この記事では、その具体的な手順と気づき、活用のコツをご紹介します。
今回は有料版のChatGPTを使用しています。精度は落ちますが無料版でも同じようなことができますので、気になった方はぜひ無料版でも試してみてください。
今回使用した環境・準備したもの
- ChatGPT Plus(有料版 価格や無料版との違いはこちら)
※無料版では画像読み取り精度が低く、アップロードできる写真の枚数に制限があったため、実用にはやや不向きでした - レシートや領収書の画像(写真)
- 会計ソフト(CSVインポート機能を利用)
※ExcelにまとめるだけでもOKな場合は、会計ソフト不要です

レシートの読み込みからCSVの作成を自動化
ステップ1:レシートを撮影してアップロード
スマホでレシートや領収書を撮影して、ChatGPTにアップロード。
紙のレシートをスキャンしたり、文字を打ち込んだりする手間は不要です。

写真に3枚までのレシートを同時に写しても、問題なく読み取られました。
レシートの大きさやカメラの画質などによっても読み取り精度は影響するため、工夫してみてください。
ステップ2:生成AIが内容を読み取り、仕訳
「このレシートを仕訳してください。」と入力します。

下記が出力されたものです。

ChatGPTがレシートの内容(取引日、金額、品目、店舗名など)を自動で読み取り、
「どの勘定科目に分類すべきか?」まで提案してくれます。
例えば…
- 駐車場代 → 旅費交通費
- 事務用品 → 消耗品費
※間違いがあれば、「〇〇ではなく〇〇にしてください」と追加指示すれば、すぐ修正してくれます。
ステップ3:会計ソフト対応のCSVファイルに変換
使用している会計ソフトに応じて、
「〇〇(会計ソフト名)で取り込める形式にしてください。」と指示すると、CSV形式に整えてくれます。
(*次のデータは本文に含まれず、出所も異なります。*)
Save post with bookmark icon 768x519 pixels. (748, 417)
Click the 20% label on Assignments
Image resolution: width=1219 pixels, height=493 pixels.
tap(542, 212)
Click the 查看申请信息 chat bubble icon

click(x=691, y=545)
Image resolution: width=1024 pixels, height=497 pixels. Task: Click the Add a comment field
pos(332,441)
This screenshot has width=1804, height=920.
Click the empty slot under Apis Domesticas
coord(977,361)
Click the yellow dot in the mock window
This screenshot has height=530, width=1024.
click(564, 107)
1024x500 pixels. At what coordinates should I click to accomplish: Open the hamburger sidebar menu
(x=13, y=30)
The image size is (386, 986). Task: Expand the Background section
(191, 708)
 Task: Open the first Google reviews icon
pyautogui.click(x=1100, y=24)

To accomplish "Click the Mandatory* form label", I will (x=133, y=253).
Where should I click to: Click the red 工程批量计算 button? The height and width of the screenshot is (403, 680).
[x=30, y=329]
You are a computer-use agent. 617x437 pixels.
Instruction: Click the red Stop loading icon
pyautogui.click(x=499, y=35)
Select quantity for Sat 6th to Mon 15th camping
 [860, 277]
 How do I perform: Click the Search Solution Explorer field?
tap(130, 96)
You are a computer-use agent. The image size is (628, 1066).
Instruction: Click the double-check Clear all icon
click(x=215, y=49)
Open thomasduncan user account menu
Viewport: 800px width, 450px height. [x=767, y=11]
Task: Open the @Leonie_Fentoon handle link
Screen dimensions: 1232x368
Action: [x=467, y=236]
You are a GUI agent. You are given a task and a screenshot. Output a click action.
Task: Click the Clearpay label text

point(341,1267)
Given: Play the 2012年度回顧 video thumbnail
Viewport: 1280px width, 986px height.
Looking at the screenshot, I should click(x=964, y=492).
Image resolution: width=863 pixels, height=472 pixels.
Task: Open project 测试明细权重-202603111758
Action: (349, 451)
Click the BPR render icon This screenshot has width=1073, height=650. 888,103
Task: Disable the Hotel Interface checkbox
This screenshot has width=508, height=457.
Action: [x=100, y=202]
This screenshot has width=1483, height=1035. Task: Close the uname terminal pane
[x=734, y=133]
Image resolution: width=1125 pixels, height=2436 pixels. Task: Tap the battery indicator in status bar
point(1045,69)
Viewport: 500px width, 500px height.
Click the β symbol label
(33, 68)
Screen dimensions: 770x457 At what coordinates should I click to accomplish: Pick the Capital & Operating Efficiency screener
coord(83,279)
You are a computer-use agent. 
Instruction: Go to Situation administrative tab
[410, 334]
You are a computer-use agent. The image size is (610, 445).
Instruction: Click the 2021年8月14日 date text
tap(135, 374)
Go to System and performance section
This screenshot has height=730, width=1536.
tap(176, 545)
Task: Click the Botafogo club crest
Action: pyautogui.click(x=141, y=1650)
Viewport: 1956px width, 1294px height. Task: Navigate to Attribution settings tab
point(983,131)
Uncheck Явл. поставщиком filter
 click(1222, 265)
最終的には、「csvファイルを出力してください。」と指示すると、ダウンロードできるファイルを出力できます。
「ファイル名(赤枠)」クリックひとつでダウンロードできるので、会計ソフト上での仕訳登録もスムーズです。

補足
Canvas機能を使えば大量のレシートも対応可能!
ChatGPT Plusでは、一度に10枚までの画像しかアップロードできません(2025年5月時点)。
大量のレシートを処理したい場合は、Canvas(キャンバス)機能を使えば、あとからレシートを上書き・追加することができます。
Canvas機能とは、ドキュメント編集ができる機能です。
上書き・追加することで、1つのCSVファイルにすべてのレシートの情報を統合できます。
Canvasでの追加手順は下記の通りです。(一例)
(1)出力されたCSV形式の「編集する」をクリック

(2)左下のチャット欄にドラッグ&ドロップで追加したいレシートをアップロード

(3)「このレシートを仕訳して追加してください」と指示
→ CSVがどんどん拡張されていきます。

インボイス登録番号も読み取れる!
インボイス制度対応が求められていますが、ChatGPTはインボイス番号(Tから始まる番号)も自動で認識してくれます。
「インボイス番号がある場合は、摘要欄に『インボイス番号あり』と記載してください」
と指示することで、正確に反映されました。
また、ChatGPTはレシート上に記載されたインボイス番号(Tから始まる番号)の読み取りも問題なくできました。
どれくらい正確?信頼できる?
今回は、10枚以上のレシートを読み取ってもらいましたが、 内容はほぼ正確に抽出され、勘定科目も適切に分類されていました。
もちろん、最終的な確認や微調整は必要ですが、人手で1件ずつ入力していた作業が、数分で完了することに驚きました。
セキュリティ面での注意点
ChatGPT(無料版)とChatGPT Plus(有料版)では、入力データが学習に利用される可能性があります。
機密性の高いデータを扱う場合は、以下の対策をおすすめします。
- 「設定」メニューの「データコントロール」→「すべての人のためにモデルを改善する」をオフにする
- ChatGPT Teamプランの利用(データが学習されない設計)
まとめ
ChatGPTの活用により、経費精算業務の大幅な効率化ができるようになりました。
今回のように会計ソフトに取り込めるCSV形式での出力もできますし、Excel形式にまとめることもできます。
気軽に試して、業務の効率化やミスの削減に役立ててみてはいかがでしょうか?